• [WHAT YOU SHOULD DO]
Below are the records; copy each line in them that holds the word "versei".

• [DATA TO USE]

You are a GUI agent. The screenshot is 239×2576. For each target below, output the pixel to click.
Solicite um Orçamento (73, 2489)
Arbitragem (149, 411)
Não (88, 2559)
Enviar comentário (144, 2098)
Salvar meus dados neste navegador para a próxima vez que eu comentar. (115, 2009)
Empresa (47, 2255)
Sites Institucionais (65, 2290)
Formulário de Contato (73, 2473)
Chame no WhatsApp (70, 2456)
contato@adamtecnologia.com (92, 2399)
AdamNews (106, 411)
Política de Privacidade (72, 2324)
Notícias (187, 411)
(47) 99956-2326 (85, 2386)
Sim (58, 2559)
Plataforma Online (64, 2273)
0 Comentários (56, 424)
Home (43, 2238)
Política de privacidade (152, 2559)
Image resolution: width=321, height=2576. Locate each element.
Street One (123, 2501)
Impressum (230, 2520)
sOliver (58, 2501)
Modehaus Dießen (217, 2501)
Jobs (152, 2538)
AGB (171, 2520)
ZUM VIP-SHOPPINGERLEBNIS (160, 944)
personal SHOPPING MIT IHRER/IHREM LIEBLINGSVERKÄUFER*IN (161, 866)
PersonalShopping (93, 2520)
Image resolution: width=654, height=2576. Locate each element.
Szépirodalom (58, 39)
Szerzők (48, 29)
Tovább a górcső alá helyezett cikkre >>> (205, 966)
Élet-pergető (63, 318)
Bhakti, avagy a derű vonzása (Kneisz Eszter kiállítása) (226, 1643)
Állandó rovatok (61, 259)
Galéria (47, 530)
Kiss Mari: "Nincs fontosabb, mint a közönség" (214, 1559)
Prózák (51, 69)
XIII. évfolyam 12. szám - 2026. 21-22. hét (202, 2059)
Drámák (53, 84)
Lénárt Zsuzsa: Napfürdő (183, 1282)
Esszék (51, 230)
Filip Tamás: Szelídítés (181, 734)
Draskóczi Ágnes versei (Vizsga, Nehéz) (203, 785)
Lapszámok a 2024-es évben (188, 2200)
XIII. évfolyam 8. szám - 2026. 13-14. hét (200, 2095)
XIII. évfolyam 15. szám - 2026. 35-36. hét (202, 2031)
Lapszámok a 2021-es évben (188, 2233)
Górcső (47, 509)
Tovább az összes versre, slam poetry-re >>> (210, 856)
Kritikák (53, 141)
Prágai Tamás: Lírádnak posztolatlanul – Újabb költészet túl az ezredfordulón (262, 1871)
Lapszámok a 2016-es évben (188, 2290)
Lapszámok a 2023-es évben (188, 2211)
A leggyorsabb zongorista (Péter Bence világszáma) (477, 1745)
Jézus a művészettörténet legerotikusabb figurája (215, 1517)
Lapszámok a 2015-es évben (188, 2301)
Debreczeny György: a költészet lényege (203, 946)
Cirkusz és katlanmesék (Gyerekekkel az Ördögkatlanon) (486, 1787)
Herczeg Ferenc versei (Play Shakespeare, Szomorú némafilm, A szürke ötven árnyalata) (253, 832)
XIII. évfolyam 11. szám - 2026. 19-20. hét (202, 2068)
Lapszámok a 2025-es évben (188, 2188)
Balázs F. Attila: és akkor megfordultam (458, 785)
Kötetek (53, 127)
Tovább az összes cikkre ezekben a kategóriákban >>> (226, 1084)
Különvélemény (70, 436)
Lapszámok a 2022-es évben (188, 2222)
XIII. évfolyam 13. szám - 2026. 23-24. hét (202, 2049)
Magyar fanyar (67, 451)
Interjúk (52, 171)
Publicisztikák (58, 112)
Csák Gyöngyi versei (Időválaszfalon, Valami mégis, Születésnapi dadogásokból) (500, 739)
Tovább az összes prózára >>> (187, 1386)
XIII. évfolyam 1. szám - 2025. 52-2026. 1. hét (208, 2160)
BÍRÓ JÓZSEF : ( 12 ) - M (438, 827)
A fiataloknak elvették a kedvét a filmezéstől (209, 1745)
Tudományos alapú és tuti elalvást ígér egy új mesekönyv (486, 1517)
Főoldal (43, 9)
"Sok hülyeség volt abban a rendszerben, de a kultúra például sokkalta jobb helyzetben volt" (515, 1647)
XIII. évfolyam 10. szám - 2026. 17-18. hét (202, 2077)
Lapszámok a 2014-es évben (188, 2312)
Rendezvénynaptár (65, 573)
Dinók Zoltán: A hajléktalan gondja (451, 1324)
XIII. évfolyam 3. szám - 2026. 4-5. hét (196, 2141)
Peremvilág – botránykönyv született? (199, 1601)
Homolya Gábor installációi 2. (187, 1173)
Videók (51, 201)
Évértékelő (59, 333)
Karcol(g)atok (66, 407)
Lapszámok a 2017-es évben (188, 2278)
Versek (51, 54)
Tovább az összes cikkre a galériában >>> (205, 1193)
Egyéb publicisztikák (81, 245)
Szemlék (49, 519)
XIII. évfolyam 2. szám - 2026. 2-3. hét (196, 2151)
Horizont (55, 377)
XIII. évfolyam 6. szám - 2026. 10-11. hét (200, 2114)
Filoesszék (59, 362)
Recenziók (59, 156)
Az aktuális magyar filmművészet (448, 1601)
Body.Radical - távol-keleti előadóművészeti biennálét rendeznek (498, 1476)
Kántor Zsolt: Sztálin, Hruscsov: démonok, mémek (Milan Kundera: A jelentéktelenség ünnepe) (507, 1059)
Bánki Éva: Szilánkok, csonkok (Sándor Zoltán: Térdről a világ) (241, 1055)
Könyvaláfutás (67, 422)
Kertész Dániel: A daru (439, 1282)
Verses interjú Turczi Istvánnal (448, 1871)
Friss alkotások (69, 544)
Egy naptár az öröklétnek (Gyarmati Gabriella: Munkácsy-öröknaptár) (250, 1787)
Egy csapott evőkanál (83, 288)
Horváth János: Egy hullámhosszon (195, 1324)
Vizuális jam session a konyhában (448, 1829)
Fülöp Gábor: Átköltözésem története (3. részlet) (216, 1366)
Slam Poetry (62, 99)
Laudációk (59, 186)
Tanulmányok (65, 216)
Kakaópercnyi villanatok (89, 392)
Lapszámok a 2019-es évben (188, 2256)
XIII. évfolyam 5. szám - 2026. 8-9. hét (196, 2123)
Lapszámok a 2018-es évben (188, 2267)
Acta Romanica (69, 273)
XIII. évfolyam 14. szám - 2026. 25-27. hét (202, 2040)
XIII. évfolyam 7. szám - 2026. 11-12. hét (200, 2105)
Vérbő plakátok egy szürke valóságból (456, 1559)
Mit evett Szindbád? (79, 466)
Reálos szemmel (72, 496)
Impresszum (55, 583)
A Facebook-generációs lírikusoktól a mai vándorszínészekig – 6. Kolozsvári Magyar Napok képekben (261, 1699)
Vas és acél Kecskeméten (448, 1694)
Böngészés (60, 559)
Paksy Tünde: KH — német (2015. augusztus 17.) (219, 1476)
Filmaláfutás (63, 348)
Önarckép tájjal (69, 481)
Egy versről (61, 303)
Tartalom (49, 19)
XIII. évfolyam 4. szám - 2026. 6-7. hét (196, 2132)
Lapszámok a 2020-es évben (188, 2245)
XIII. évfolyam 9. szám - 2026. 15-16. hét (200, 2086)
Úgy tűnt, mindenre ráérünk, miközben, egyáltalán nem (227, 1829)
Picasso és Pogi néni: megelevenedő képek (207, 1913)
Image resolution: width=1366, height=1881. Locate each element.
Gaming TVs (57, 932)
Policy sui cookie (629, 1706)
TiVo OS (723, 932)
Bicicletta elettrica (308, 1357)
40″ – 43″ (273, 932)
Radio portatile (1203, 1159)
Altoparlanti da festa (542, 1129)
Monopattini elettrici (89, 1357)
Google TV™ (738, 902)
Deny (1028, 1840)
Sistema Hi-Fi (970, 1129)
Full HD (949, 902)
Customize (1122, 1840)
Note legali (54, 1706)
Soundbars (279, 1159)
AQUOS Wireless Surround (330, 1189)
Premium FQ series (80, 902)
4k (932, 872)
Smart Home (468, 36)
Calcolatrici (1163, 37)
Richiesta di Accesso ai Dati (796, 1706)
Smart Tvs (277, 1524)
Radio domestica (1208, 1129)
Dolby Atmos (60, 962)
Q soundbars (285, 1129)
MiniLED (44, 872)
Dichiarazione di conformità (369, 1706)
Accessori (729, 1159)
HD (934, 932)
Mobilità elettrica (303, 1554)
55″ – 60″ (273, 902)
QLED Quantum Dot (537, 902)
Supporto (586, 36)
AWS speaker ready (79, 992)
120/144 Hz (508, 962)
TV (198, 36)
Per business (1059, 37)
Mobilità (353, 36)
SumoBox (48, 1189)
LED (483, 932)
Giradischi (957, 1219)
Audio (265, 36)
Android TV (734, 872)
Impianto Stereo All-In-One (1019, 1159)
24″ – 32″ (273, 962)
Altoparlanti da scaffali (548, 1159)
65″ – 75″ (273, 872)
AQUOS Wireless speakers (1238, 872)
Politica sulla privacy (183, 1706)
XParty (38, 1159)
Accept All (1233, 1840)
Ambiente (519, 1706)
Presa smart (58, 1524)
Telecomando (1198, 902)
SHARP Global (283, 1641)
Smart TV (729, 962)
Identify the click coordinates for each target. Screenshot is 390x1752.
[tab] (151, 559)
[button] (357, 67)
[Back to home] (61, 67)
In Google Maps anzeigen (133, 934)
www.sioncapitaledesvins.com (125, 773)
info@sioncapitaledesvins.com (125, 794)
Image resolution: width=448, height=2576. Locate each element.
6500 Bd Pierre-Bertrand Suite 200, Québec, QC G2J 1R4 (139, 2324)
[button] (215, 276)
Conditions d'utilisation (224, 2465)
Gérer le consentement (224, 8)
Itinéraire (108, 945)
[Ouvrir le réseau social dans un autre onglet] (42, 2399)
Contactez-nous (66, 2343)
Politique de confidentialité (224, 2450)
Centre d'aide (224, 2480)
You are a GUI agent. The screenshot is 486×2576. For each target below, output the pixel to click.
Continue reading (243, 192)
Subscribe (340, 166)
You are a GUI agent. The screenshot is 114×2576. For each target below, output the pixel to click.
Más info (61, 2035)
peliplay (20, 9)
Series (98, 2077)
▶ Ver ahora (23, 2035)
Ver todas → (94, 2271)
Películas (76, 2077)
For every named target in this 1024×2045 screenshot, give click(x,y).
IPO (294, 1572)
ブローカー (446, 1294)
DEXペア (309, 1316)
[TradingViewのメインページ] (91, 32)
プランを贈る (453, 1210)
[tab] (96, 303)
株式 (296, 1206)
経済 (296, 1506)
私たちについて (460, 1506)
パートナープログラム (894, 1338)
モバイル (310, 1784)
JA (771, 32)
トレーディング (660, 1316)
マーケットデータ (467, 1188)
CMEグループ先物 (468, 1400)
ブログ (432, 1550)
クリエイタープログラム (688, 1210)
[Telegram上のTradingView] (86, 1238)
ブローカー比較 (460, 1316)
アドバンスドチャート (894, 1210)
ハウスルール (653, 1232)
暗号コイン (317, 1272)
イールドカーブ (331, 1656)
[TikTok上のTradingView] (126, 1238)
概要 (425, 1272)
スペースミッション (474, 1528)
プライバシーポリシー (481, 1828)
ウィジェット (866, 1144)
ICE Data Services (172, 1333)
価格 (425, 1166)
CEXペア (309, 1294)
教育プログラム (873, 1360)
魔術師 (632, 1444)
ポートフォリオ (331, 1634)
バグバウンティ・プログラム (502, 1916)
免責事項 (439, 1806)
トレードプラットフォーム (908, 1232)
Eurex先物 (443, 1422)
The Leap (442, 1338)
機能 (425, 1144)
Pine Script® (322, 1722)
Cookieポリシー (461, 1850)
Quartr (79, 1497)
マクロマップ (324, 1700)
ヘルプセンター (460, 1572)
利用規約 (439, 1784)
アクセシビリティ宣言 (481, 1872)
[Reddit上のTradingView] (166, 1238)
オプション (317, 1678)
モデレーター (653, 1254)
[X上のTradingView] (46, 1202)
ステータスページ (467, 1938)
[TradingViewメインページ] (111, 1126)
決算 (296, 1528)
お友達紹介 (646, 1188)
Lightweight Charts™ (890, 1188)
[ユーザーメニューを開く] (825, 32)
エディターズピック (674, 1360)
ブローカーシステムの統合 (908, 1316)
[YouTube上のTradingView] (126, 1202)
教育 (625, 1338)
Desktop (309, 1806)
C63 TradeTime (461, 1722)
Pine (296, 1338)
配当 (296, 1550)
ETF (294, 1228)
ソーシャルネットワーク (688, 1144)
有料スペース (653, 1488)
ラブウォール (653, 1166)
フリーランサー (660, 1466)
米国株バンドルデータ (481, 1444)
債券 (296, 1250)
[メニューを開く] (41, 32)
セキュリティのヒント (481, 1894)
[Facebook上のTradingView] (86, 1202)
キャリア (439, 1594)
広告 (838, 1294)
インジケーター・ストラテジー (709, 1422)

• [SOLUTION FOR THIS PROBLEM]
Draskóczi Ágnes versei (Vizsga, Nehéz) (203, 785)
Herczeg Ferenc versei (Play Shakespeare, Szomorú némafilm, A szürke ötven árnyalata) (253, 832)
Csák Gyöngyi versei (Időválaszfalon, Valami mégis, Születésnapi dadogásokból) (500, 739)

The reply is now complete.